In 2015, Virginia, Connecticut, Montana, and Tennessee joined many other states in limiting what an employer may learn about someone through social media. You can find a list of the laws. Laws may prohibit public and private employers from compelling employees and job applicants to disclose their social media account login information or add an employee, supervisor, or administrator to the employee’s or applicant’s social media account as a contact.
Your practice also may not act against or threaten to fire or discipline current employees — or fail to hire prospective employees — for exercising their rights under these laws. However, your group may view information about an individual that is publicly available on his or her social media account.
Under federal law, you also must be careful when taking any adverse employment action against employees for their social media activities. The National Labor Relations Board (NLRB) has concluded that policies that prevent employees from discussing the terms and conditions of their employment, including posting comments that criticize management and posting some types of confidential information on social media sites, may violate employees’ rights under labor laws.
The answer is yes. The federal agency that enforces the HIPAA privacy rules has stated that “covered entities,” such as radiology groups, may use and disclose PHI, including a patient’s entire medical record, for training programs.
ACR members should apply the HIPAA concept of “minimum necessary” if they circulate images that contain PHI. This means that they should use an image with PHI only in a manner that is reasonably necessary to enhance interpretive skills. Consequently, members should remove a patient’s name and medical record number.
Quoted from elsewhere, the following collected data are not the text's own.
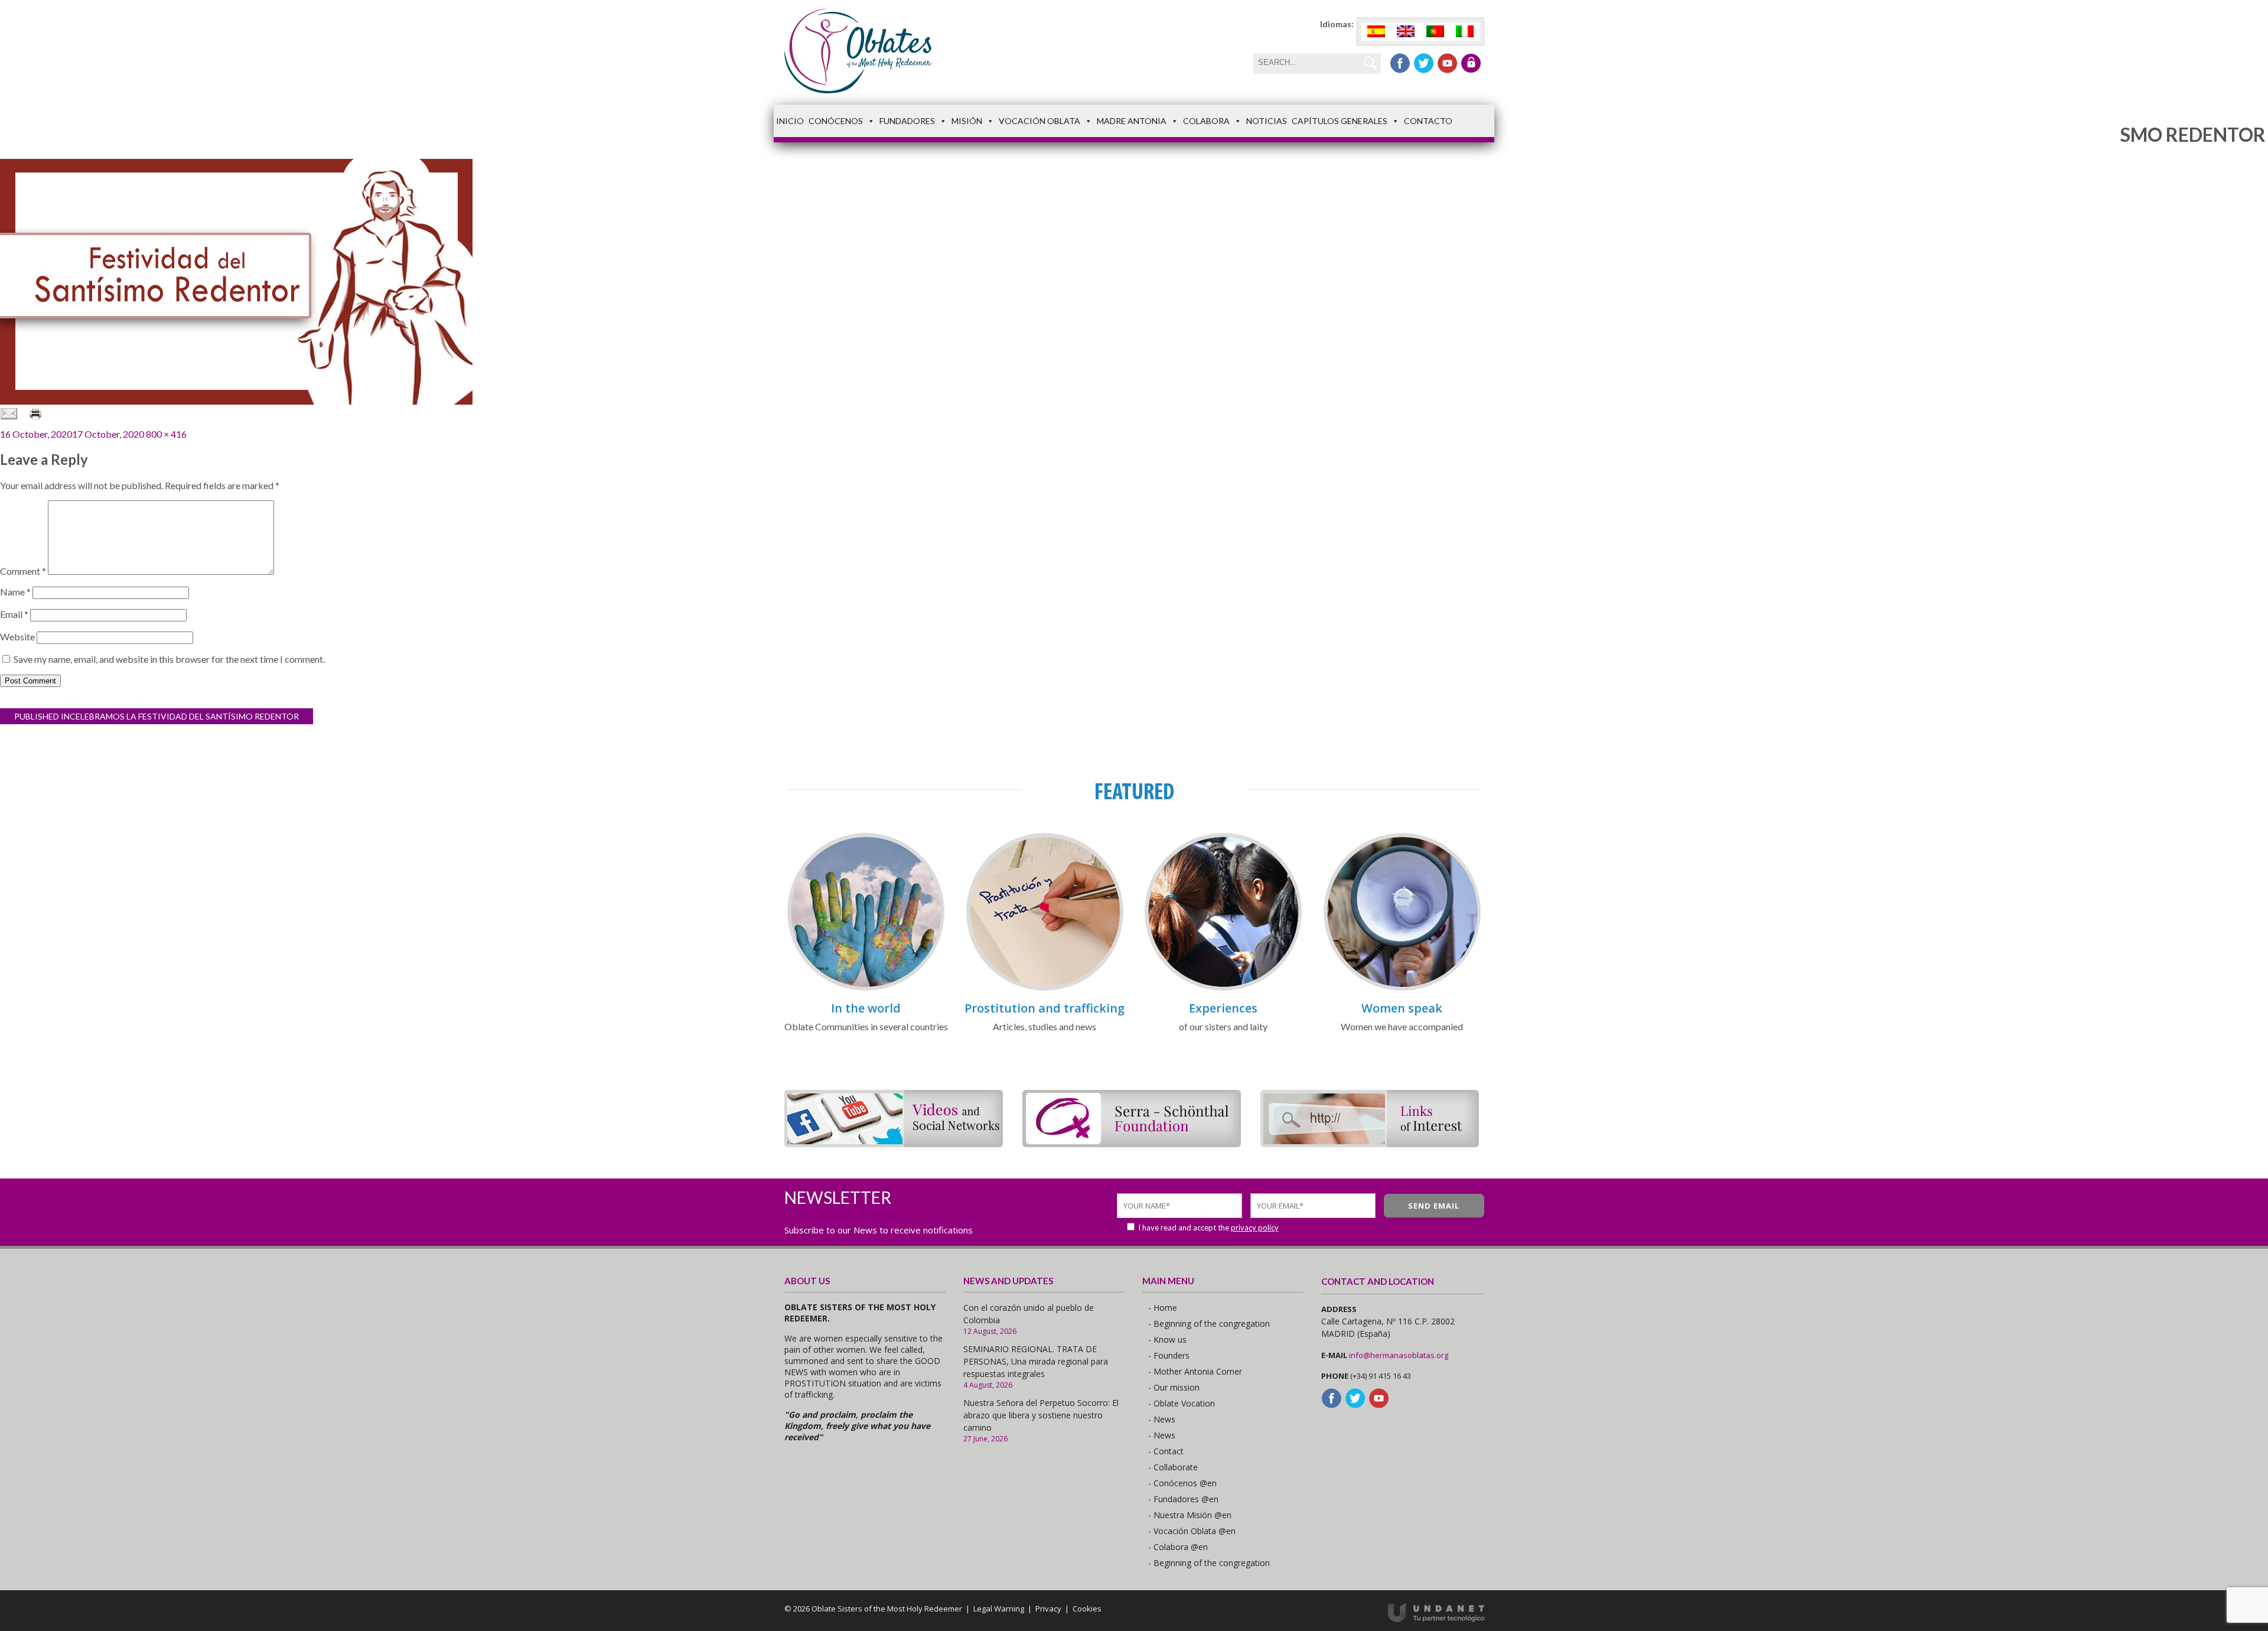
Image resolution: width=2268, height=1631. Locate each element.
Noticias (1266, 121)
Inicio (790, 121)
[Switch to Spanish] (1376, 31)
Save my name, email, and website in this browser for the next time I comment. (169, 659)
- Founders (1169, 1355)
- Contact (1166, 1451)
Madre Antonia (1131, 121)
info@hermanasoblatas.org (1398, 1355)
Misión (966, 121)
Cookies (1087, 1608)
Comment (23, 571)
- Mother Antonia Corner (1195, 1371)
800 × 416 (166, 434)
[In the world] (866, 988)
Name (15, 591)
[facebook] (1400, 63)
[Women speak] (1402, 988)
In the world (866, 1008)
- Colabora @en (1178, 1546)
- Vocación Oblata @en (1192, 1530)
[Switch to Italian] (1465, 31)
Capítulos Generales (1339, 121)
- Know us (1167, 1339)
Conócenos (836, 121)
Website (17, 636)
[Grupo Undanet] (1436, 1619)
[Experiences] (1223, 988)
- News (1161, 1419)
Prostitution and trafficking (1044, 1008)
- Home (1162, 1307)
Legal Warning (998, 1608)
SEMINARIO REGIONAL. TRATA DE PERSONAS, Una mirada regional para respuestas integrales (1035, 1361)
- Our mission (1174, 1387)
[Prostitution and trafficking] (1045, 988)
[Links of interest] (1369, 1143)
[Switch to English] (1405, 31)
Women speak (1401, 1008)
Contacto (1428, 121)
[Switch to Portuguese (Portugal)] (1435, 31)
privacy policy (1255, 1227)
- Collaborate (1173, 1467)
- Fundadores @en (1183, 1499)
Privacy (1048, 1608)
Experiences (1223, 1008)
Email (14, 614)
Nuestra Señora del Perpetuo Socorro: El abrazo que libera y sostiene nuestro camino (1041, 1415)
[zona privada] (1471, 63)
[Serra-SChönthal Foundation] (1131, 1143)
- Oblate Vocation (1181, 1403)
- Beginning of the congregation (1209, 1323)
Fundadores (907, 121)
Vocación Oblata (1039, 121)
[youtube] (1447, 63)
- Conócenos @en (1182, 1483)
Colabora (1206, 121)
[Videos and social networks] (893, 1143)
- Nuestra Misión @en (1189, 1515)
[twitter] (1423, 63)
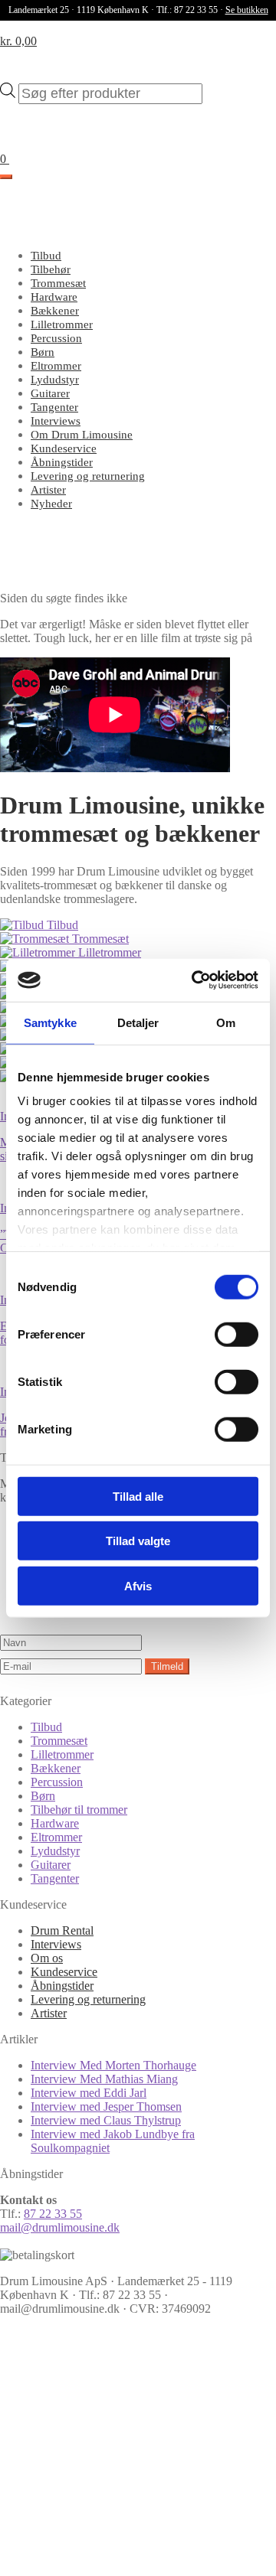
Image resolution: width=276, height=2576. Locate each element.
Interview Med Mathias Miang (104, 2078)
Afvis (138, 1585)
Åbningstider (62, 462)
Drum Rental (62, 1930)
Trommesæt (58, 283)
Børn (42, 352)
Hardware (54, 297)
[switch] (236, 1334)
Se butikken (246, 10)
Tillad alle (138, 1495)
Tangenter (54, 407)
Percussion (56, 338)
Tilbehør (51, 269)
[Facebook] (115, 2438)
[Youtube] (115, 2556)
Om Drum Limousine (82, 435)
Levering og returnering (88, 476)
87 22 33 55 (53, 2213)
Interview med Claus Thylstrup (106, 2120)
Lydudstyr (55, 379)
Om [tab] (225, 1022)
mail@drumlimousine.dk (60, 2227)
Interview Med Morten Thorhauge (113, 2065)
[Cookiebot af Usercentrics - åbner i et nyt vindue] (194, 980)
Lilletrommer (62, 324)
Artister (48, 490)
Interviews (55, 421)
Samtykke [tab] (50, 1022)
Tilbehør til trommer (79, 1809)
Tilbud (46, 255)
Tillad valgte (138, 1540)
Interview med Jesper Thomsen (106, 2106)
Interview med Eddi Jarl (88, 2092)
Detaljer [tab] (138, 1022)
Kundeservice (64, 448)
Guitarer (50, 393)
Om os (47, 1958)
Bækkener (55, 311)
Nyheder (51, 503)
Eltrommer (56, 366)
However, the safer approach is to de-identify a set of images completely so that no trace of PHI remains. ACR members then may use and share images with colleagues for grand rounds, tumor boards, and other educational venues. Additionally, members may tag a de-identified image with information such as diagnosis and brief clinical history and upload it onto a secure online storage site, such as DropBox, to retrieve later for teaching purposes. If they do so, members should inform hospital management before posting images to avoid any surprises should a risk management official inquire about this use.
Recent corporate moves in health care raise the troubling issue of whether certain companies might try to match up de-identified data files with the corresponding patients using new super-computers such as IBM’s Watson Health. Private companies see huge financial and clinical opportunities in this arena, including potential for personalized medicine. Would efforts to match records with patients violate any federal or state privacy law? The short answer is maybe.
When patients visit a radiology practice to obtain imaging care, practices tend to include in their privacy notices a statement that the patient’s images may be used for generalized educational or quality purposes. As we have indicated, that represents a “health care operations” activity that HIPAA authorizes physicians to undertake without needing to obtain separate patient authorization. Actually, if patients sign the privacy notice, they effectively consent to the practice using their images.
Patients may argue, however, that they did not intend for an outside entity to mine their images and attempt to link them to reports to learn patients’ specific medical conditions. This is a grey area under HIPAA and likely under state privacy and confidentiality laws. However, technological advances will challenge you and your practice to take a hard look at your policies for communicating with patients and handling their PHI.